General information
- Type: light passenger transport
- National origin: Japan
- Manufacturer: Tokyo Koku KK
- Number built: 1

History
- First flight: June-July 1941

= Tokyo Koku Aiba 11 =

The Tokyo Koku Aiba 11 was a 1940s Japanese civil transport aircraft derived from the Tokyo Koku Aiba 10 trainer. Its cabin accommodated three passengers on taxi or sight-seeing flights. Though well-regarded, developing military demands prevented its production.

==Design and development==

The Aiba 11 was a Japanese civil aircraft developed from the Aiba 10, sharing the same engine and similar flying surfaces but with a new fuselage. Both types had wooden structures with a mixture of plywood- and fabric-covering.
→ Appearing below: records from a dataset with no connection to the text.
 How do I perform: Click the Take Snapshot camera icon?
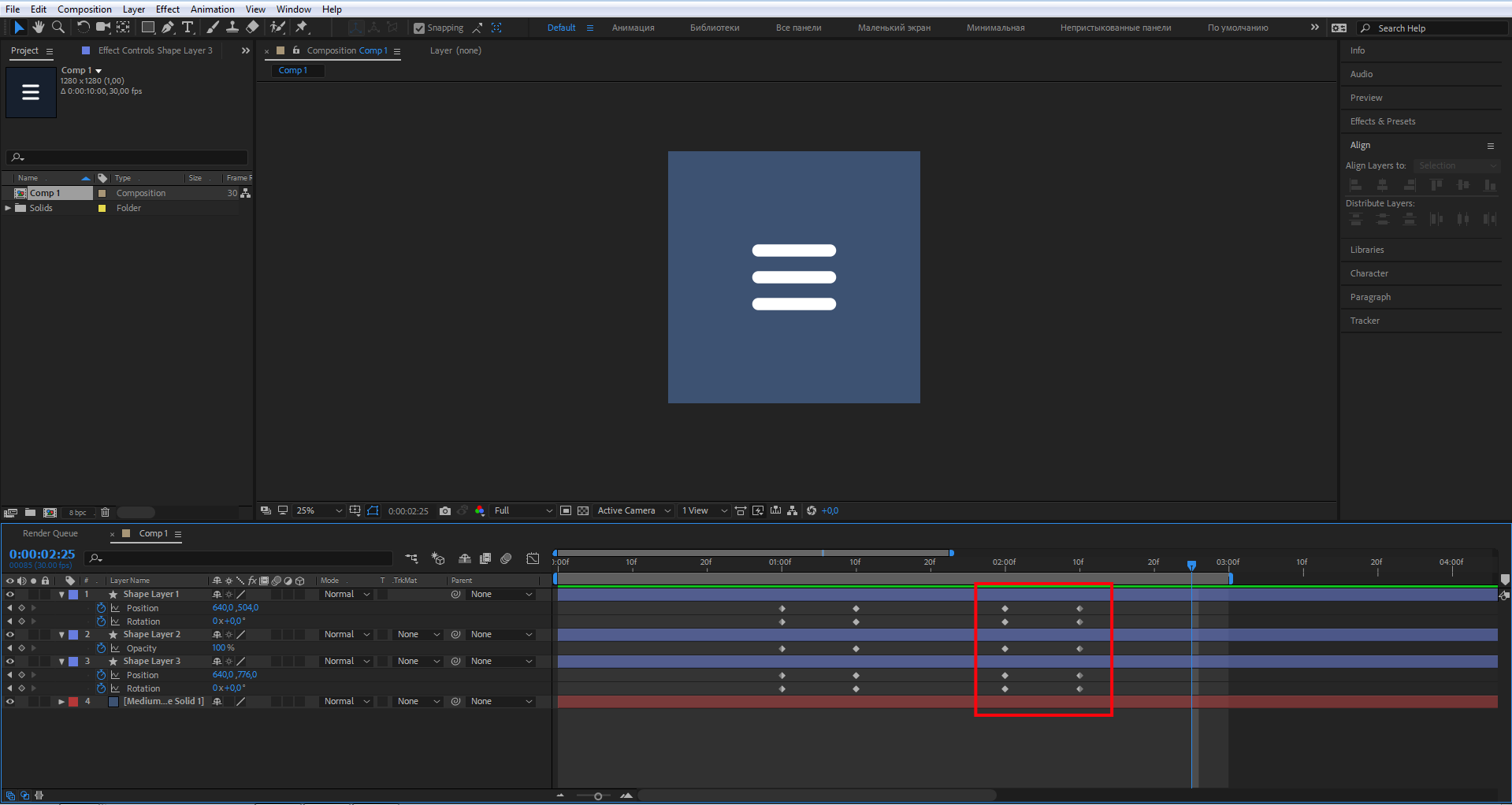(x=445, y=511)
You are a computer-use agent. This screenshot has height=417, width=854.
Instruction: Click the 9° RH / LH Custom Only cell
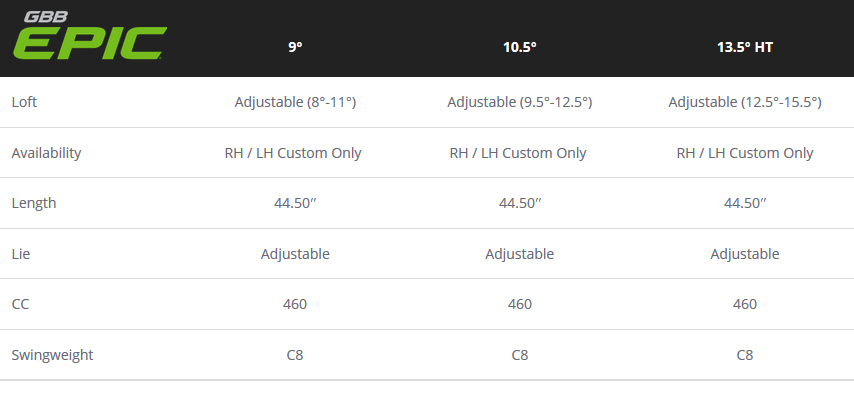(293, 153)
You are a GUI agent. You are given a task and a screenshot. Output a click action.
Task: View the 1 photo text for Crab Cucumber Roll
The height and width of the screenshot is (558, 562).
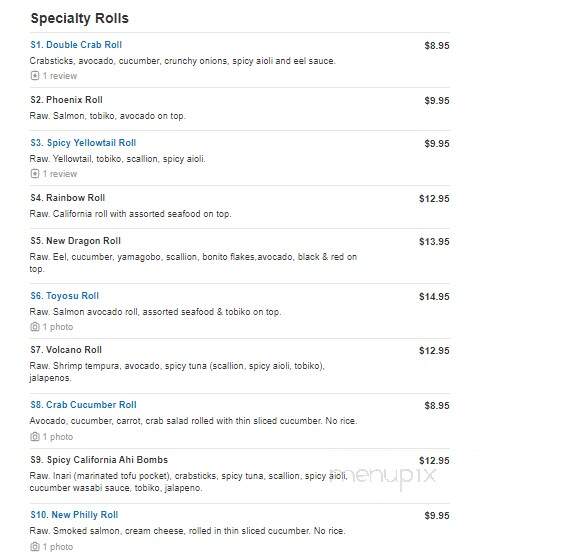58,437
It was a single bay biplane, with fabric-covered wings of rectangular plan out to elliptical tips. The upper and lower wings were braced together with a pair of N-form interplane struts and the upper centre-section was joined to the fuselage with outward-leaning, N-form cabane struts.

Though both the Aiba 10 and Aiba 11 had uncowled Gasuden Jimpu 3 seven cylinder radial engines mounted in the nose, the fuselages aft were very different. The Aiba 11's was flat-sided, with its three seat, windowed passenger cabin between the wings. It was flown from an open cockpit behind the cabin.

Both had fixed, conventional undercarriages with wheels on split axles hinged just below the fuselage centre-line on short struts. Landing legs and forward drag struts were mounted on the lower fuselage longerons.

The Aiba 11 was completed in June 1941 and flown soon after.

==Operational history==

The sole Aiba 11 was used by Tokyo Koku as an air taxi, based at Hameda Airport and used mostly for sightseeing flights. It gained a reputation as a stable, responsive aircraft with short ground runs. It was also efficient in operation. However, Japan's extension of the Second Sino-Japanese War into the Pacific War, with attacks on Pearl Harbor and Singapore late in 1941, required Tokyo Koku to produce military training aircraft, so no more Aiba 11s were built.